Troy Leach, the chief technology officer for the PCI Security Standards Council, said in an interview that he finds this lack of involvement problematic and that he fought for the new rule. The rule itself sounds innocuous and possibly even obvious, but there's a lot more to it. The rule, within Requirement 12, mandates that "executive management establish responsibilities for the protection of cardholder data and a PCI DSS compliance program." To Leach's mind, that means that they have to dig in and assume responsibilities for payments security and stopping the simple act of delegating it away.
"The intent is that we at least push the visibility to the executive level," Troy said, referring to the full text of the new guidelines. "We need for there to be different C-levels aware of compliance responsibilities." This change will demand "some type of accountability" with those non-tech executives, he said.
One criticism of payments security in general, and PCI rules in particular, is that they facilitate and enable checklist security. A common CEO security approach is to add more firewalls and other perimeter security to make it harder to break in, but the problem is that thieves simply up their attacks by the same amount. Troy cited another security cliché referencing these people, which is that when security builds a higher wall, cyberthieves simply bring a taller ladder.
Troy said this new rule was specifically targeting executives "who are in the ladder camp," adding that, in a perfect world, such a rule wouldn't be needed. "You'd like to not see this as a requirement," he said, but corporate reality is forcing the issue. In guidance that the council published with the new rules, he said the rule should also apply to board members.

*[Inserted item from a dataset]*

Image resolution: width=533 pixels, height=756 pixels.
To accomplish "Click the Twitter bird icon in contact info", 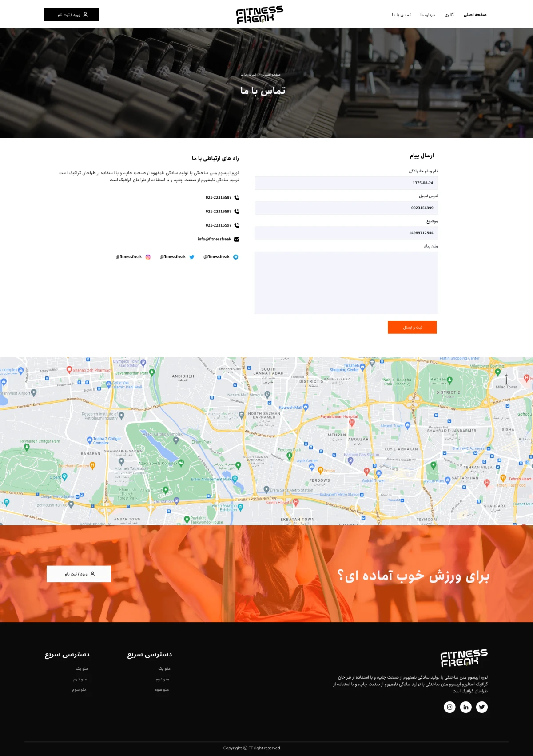I will (192, 257).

Troy, who has held the PCI CTO role for more than eight years, speaks an uncomfortable truth. Ideally, PCI rules would govern and impact top-level technology security professionals (CIO, CISO) and retail payments leaders (typically in treasury and finance). But if they are getting pushback by bosses who haven't bothered to understand the rules, then something needs to change.
The council envisions this new rule forcing those non-tech C-levels to review where their efforts lie, where they are falling short and why. Security is all too often seen as nothing more than a mandated cost center, not unlike paying fire and errors-and-omissions insurance, assembling corporate tax returns or preparing SEC filings. That leads to a minimalistic approach, with questions such as, "What is the least we can do to comply?"
To go back to Leach's ladder comment, these execs don't merely want a taller wall. They want the cheapest construction effort possible to construct a wall just barely taller than the ladder most thieves already own. In the military, the counterpart cliché is assembling a fighting force equipped to win the last war, not the next one.
Another important reason for bringing senior brass into these rules is that the cybercrime battle is going to be getting much more complicated. Troy stresses that payments is going to be soon "getting to a place of dynamic data." Although this digital transformation will make security stronger, it's probably more accurate to say that it will make security challenges different.
And heading into a different IT place is a change. Change requires rapid adaptation and the flexibility to shift tactics. If there are two things that global cyberthieves are better at than those, I don't know what they are. Even worse, change and adaptation are the Achilles' heel of most multibillion-dollar companies. With committees and approval levels and the need to educate executives at each level — not to mention corporate politics at every stage — speed and agility are rare enterprise traits.
Put those together and it's easy to see why cybercrime payments wars could easily get a lot more frightening before they get better. To PCI's point, this is probably an essential time for CEOs to learn the ins and outs of payments security.